----- GIVEN TEXT -----

The modeling done by the Korean team found that when carbon dioxide is removed from Earth's atmosphere, the Hadley Cell doesn't recover its original shape and extent even after another 220 years. In the Northern Hemisphere, the area where moisture arrives from tropical regions moves closer to the equator, a shift that could make the Mediterranean region drier than it is today. In the Southern Hemisphere, on the other hand, the cell remains slightly expanded toward the South Pole, possibly altering precipitation patterns over Australia.

Study lead author Seo-Yeon Kim told Space.com that the unpredictable recovery of the crucial atmospheric circulation pattern has to do with the response of the global ocean to the decrease in temperatures prompted by the carbon dioxide removal.

"One of the main reasons for this asymmetrical response [of the Hadley Cell] is the different response of the northern and southern oceans," said Kim, a postdoctoral researcher at the Department of Earth and Environmental Science at Seoul National University in South Korea. "It's related to ocean circulation. The response of the ocean is always slower than the removal of the carbon dioxide, and how fast the ocean responds then determines the recovery of the Hadley Cell."

----- INFORMATION SHOWN -----

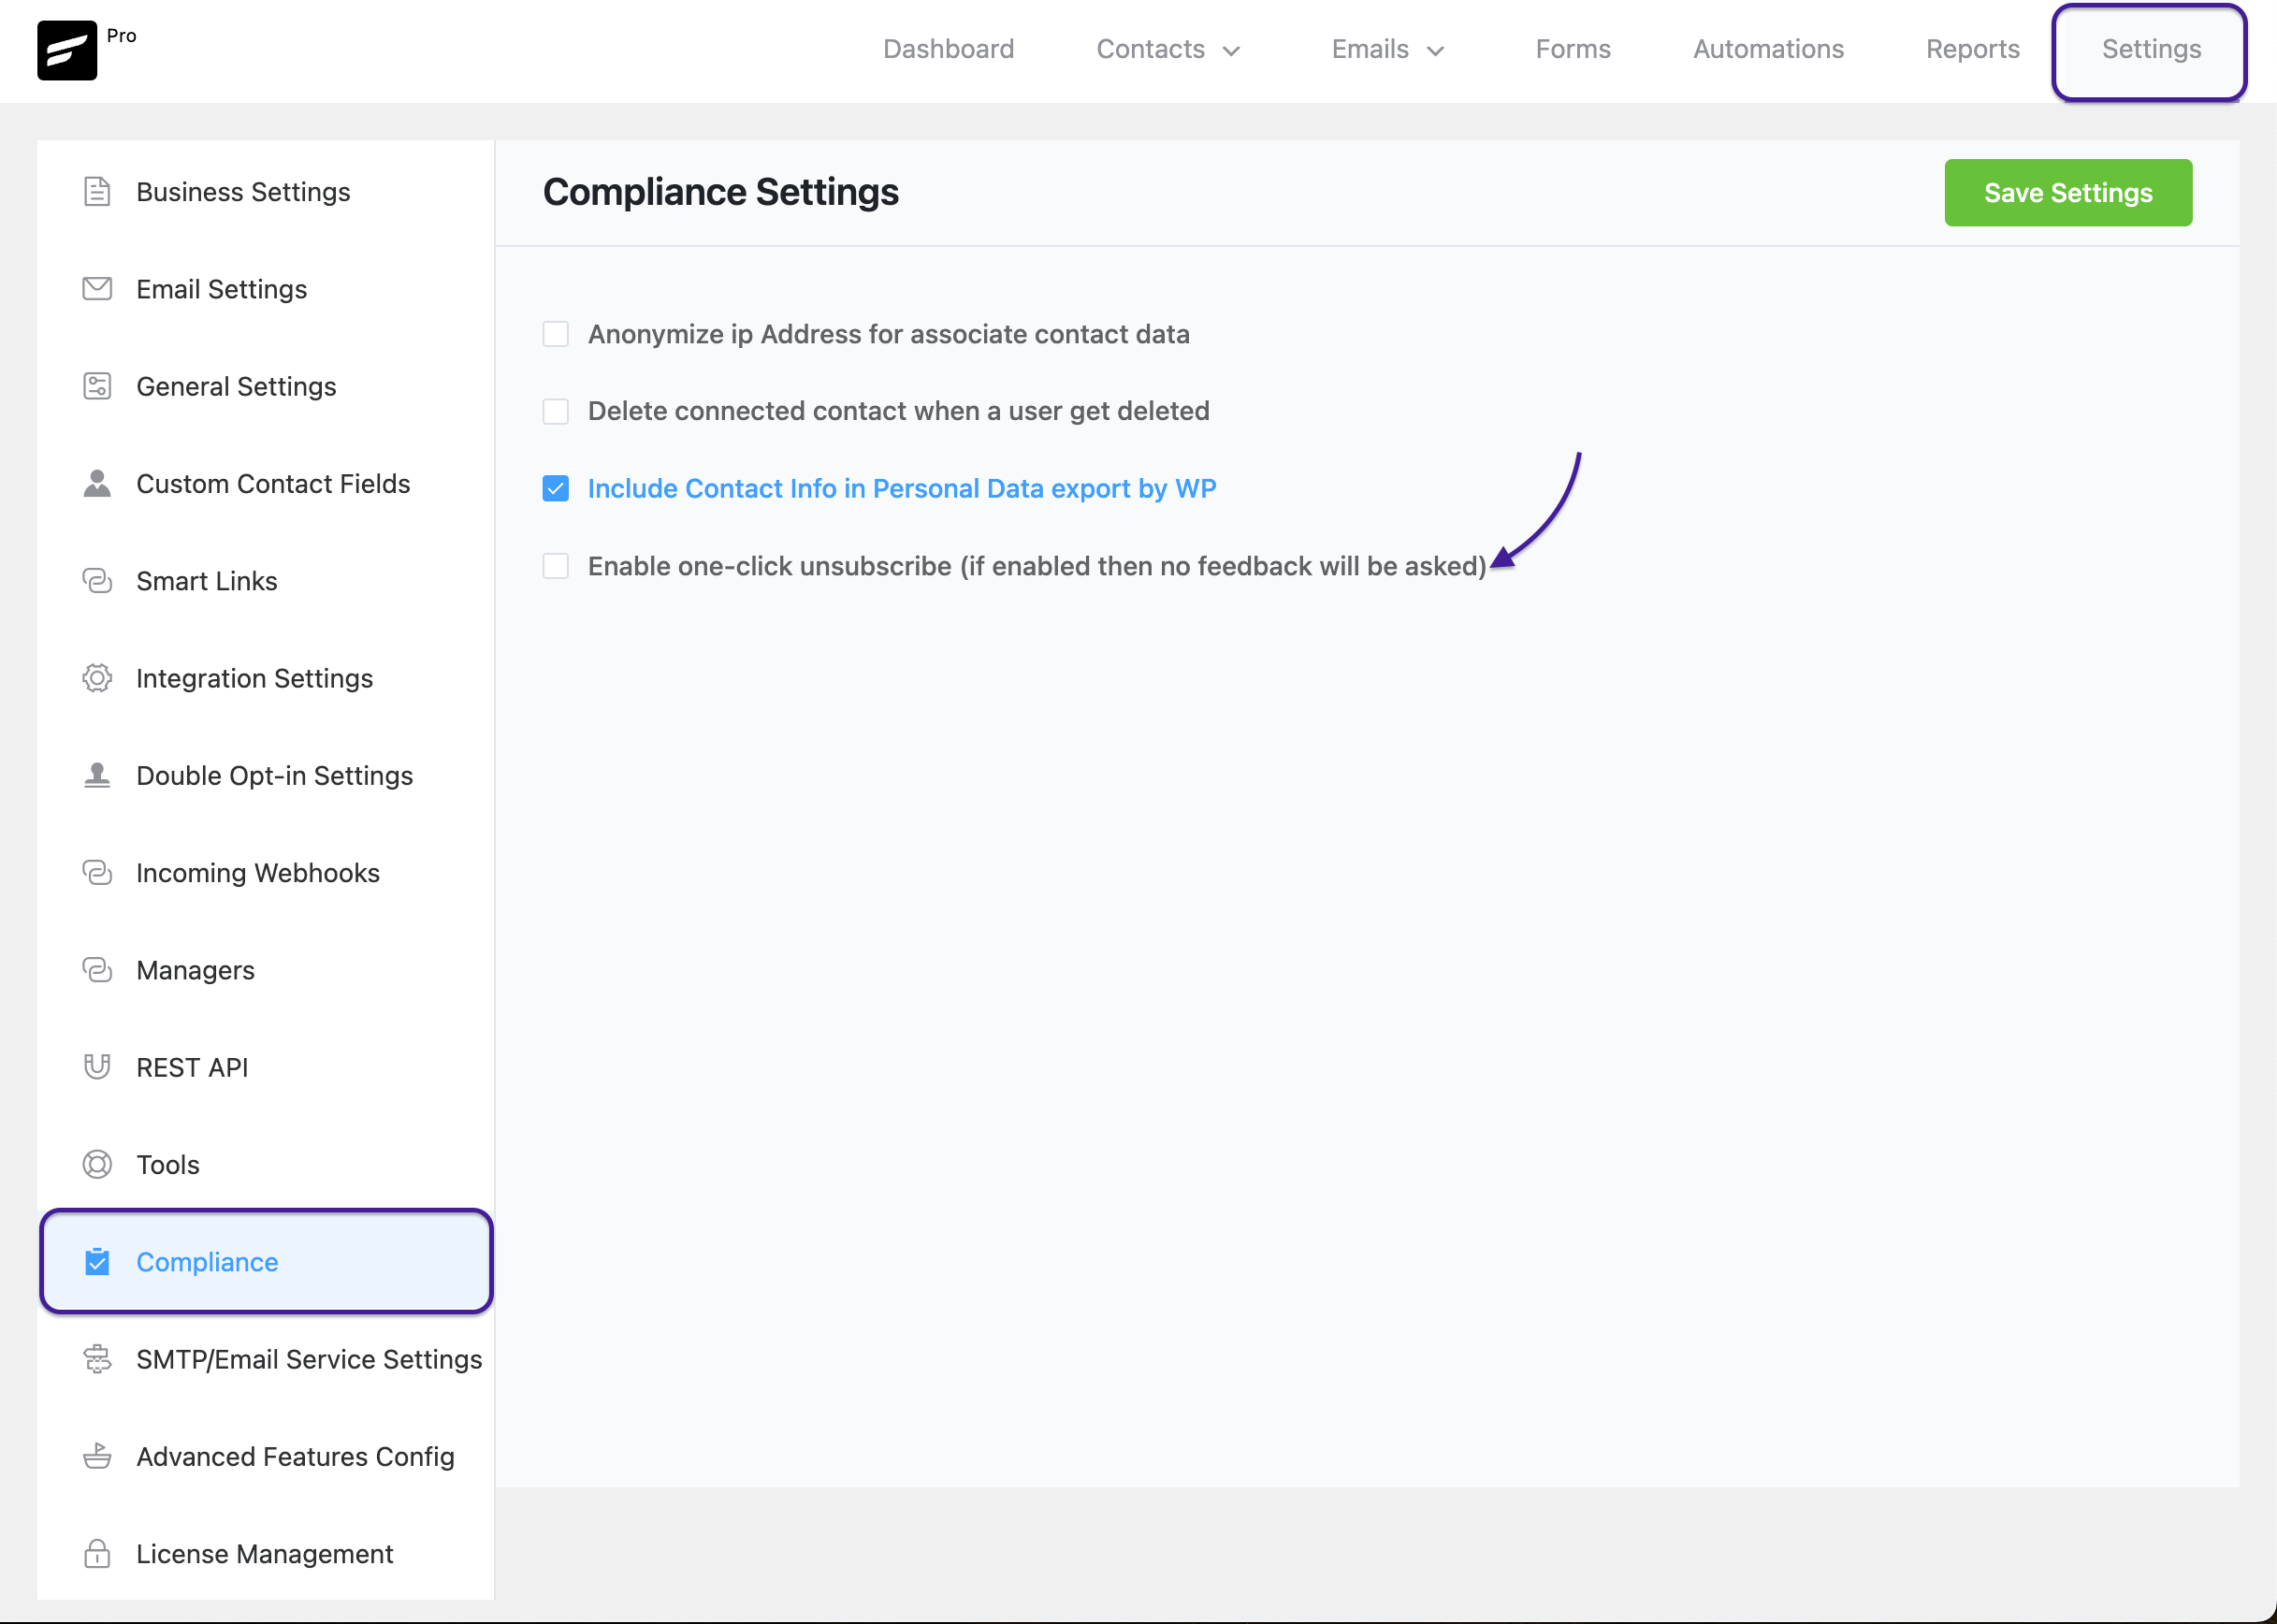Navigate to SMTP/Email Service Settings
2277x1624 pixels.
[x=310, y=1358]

-----
----- INFORMATION SHOWN -----

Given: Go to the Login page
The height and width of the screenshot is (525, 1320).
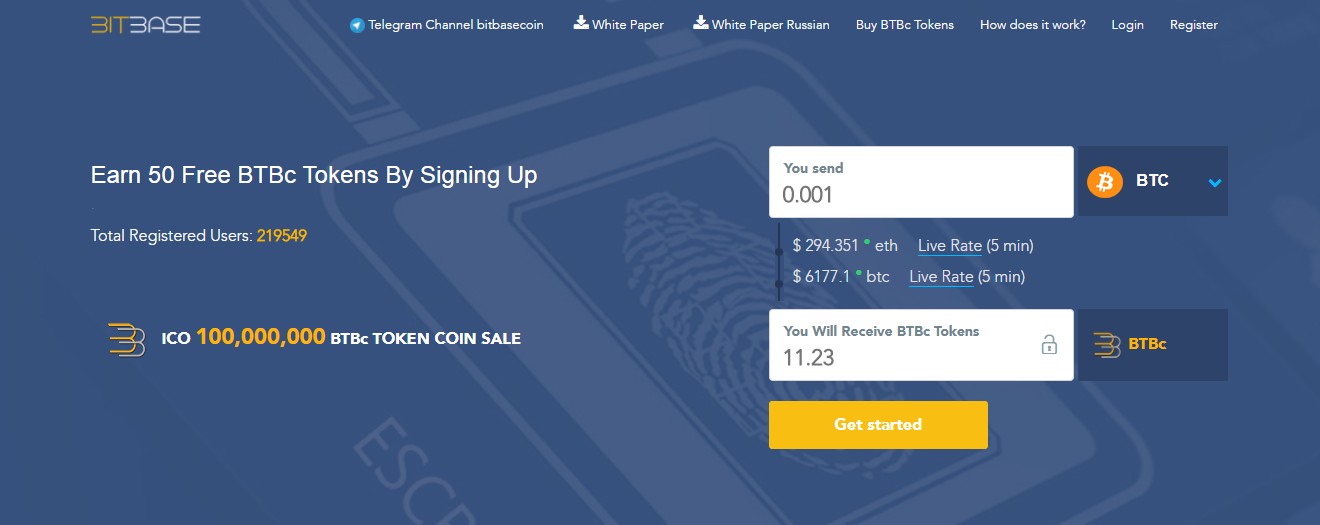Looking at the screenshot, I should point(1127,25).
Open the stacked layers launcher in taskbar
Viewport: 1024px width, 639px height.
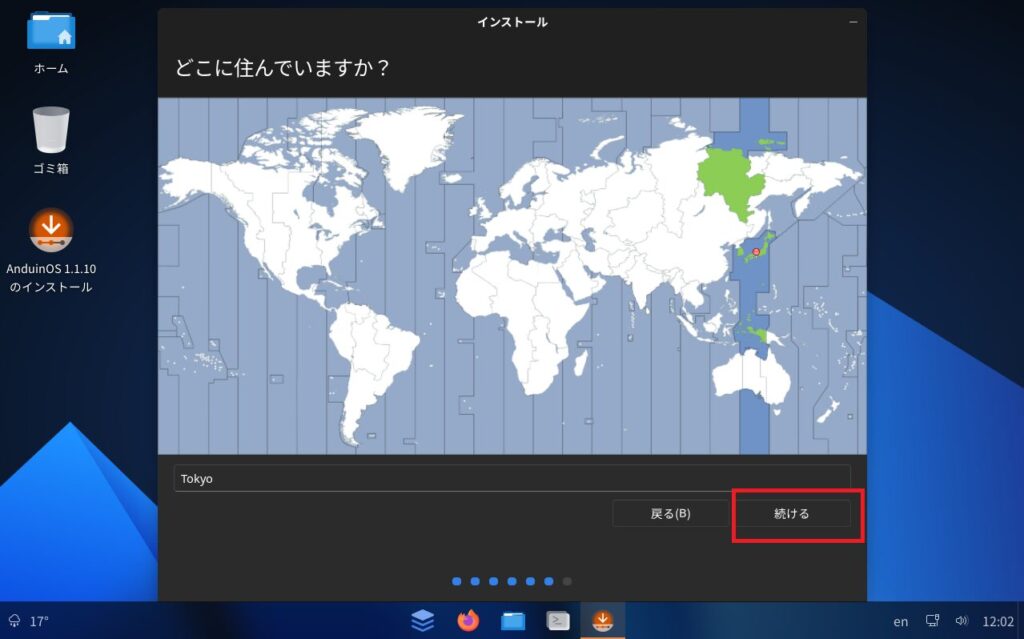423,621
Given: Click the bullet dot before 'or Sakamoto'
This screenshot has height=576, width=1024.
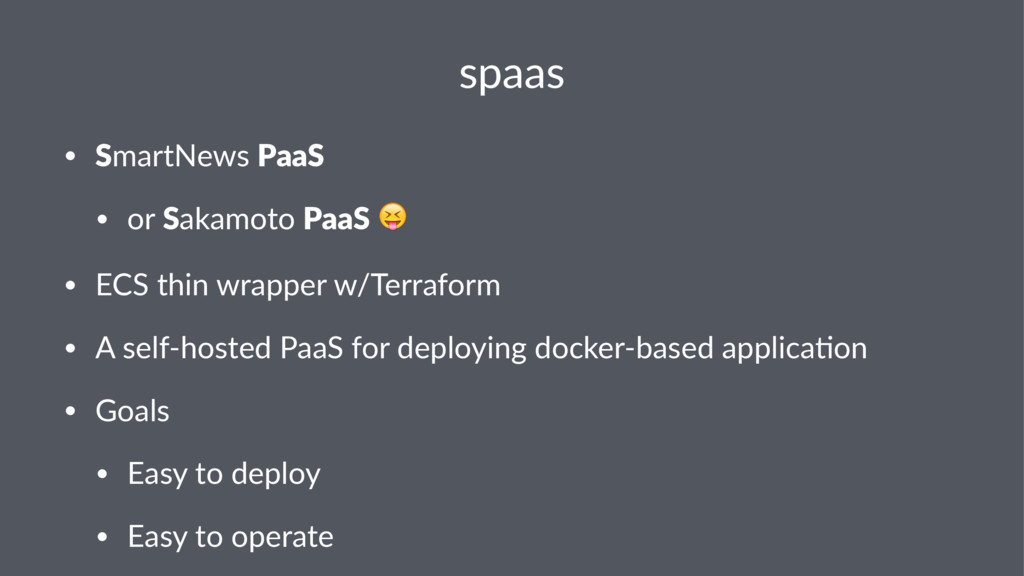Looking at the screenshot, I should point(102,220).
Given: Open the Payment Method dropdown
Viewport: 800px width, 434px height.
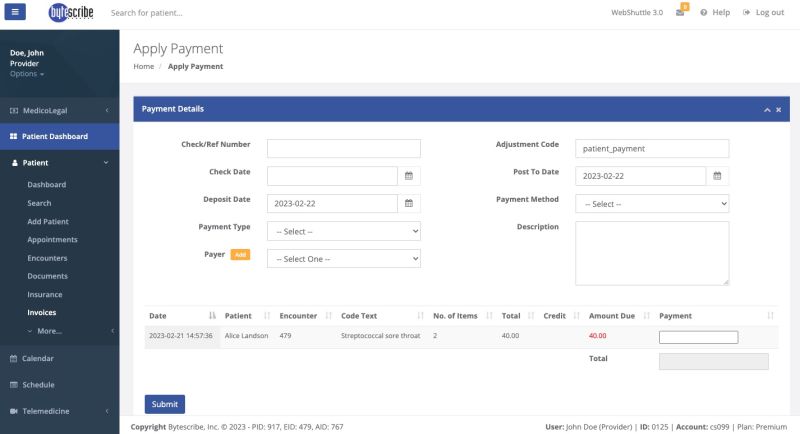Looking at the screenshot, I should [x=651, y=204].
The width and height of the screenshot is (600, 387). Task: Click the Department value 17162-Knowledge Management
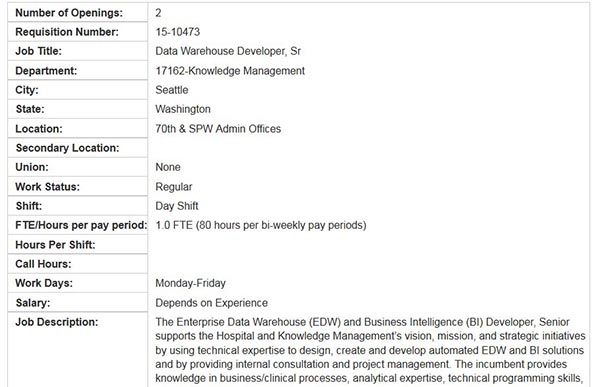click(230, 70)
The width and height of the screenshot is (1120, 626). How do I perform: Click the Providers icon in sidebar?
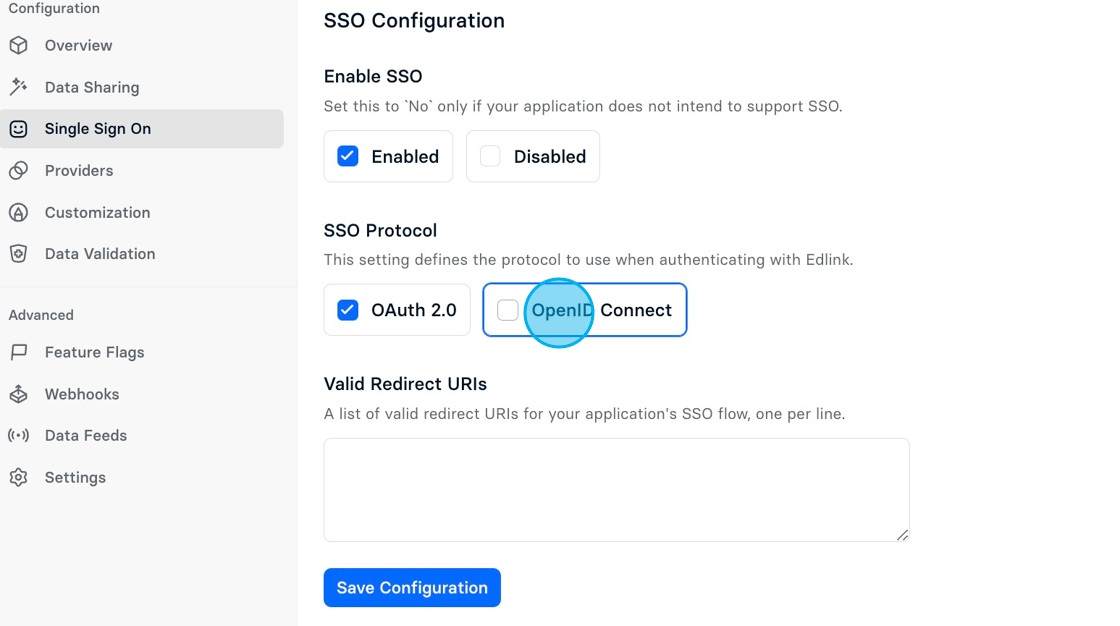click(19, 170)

-----
----- INFORMATION SHOWN -----

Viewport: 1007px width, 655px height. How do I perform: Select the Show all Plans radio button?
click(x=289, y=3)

-----

COMPLETE THE FOLLOWING:
a) Do these statements agree with the passage on carbon dioxide removal? (i) In the modeling, the Hadley Cell regains its original shape and extent within 220 years after carbon dioxide is removed. (ii) In the Southern Hemisphere, the cell stays slightly expanded toward the South Pole. (iii) Kim says the ocean responds faster than the removal of carbon dioxide. For each one, answer yes or no and quote the words from the passage that decide it.
b) Can you extend the passage on carbon dioxide removal, starting after its last sentence?

EXERCISE RESPONSES:
a)
(i) No: "the Hadley Cell doesn't recover its original shape and extent even after another 220 years"
(ii) Yes: "the cell remains slightly expanded toward the South Pole"
(iii) No: "The response of the ocean is always slower than the removal of the carbon dioxide"

b)
In the study, the team used current carbon dioxide levels as a starting point and modeled a scenario in which concentrations by a factor of four before being brought back to the base level. They didn't model a return to the levels that were common in pre-industrial times, before humans began burning fossil fuels.

According to the U.S. National Oceanic and Atmospheric Administration (NOAA), concentrations of carbon dioxide rose to 421 parts per million in 2022, more than 50% above the preindustrial era concentrations. Current concentrations of carbon dioxide are even higher than those of the Pliocene Climatic Optimum, a warm period in Earth's history some 4.5 million years ago when sea levels were up to 82 feet (25 meters) higher than they are today, according to NOAA.

Despite the warnings of climatologists and political pledges at international conferences, the world still lags behind the greenhouse gas emission reduction targets needed to curb the progress of global warming. The developments are prompting calls that other climate interventions, including active carbon removal, will be necessary to prevent the planet from crossing dangerous warming thresholds.

There are various ways to remove carbon dioxide from Earth's atmosphere, ranging from early-stage technologies that suck the warming gas from the air and sequester it in artificial stone to more natural interventions involving reforestation or fertilizing parts of the ocean to promote the growth of algae.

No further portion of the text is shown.